**TASK**
Pictures in the listing should not be copied. Reproduce, word for word, each line from the one holding "You are a computer-use" through the final line.

#### LISTED ENTRIES ####

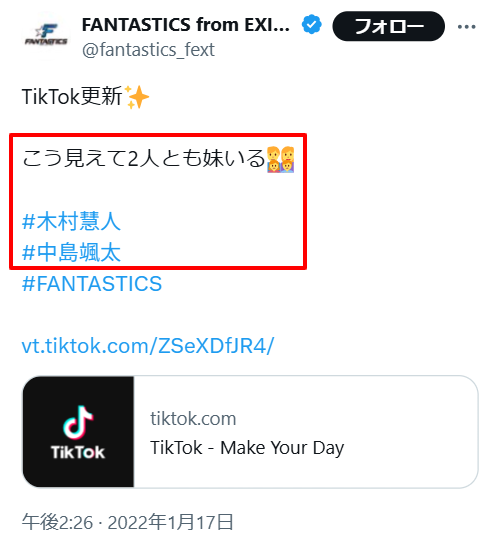This screenshot has width=500, height=542.
Task: Click the 2022年1月17日 date text
Action: tap(171, 522)
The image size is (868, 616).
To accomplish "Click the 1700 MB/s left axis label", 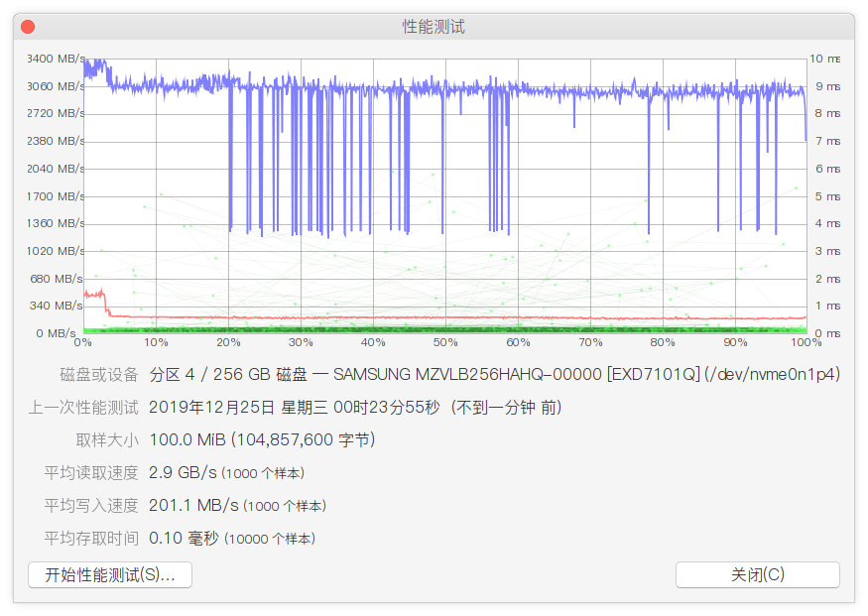I will click(57, 196).
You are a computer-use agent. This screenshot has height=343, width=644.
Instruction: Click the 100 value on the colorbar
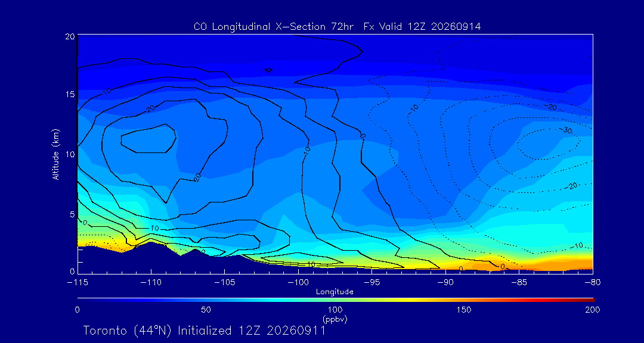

####

**ANSWER BELOW**
You are a computer-use agent. This screenshot has height=343, width=644.
Instruction: Click the 100 value on the colorbar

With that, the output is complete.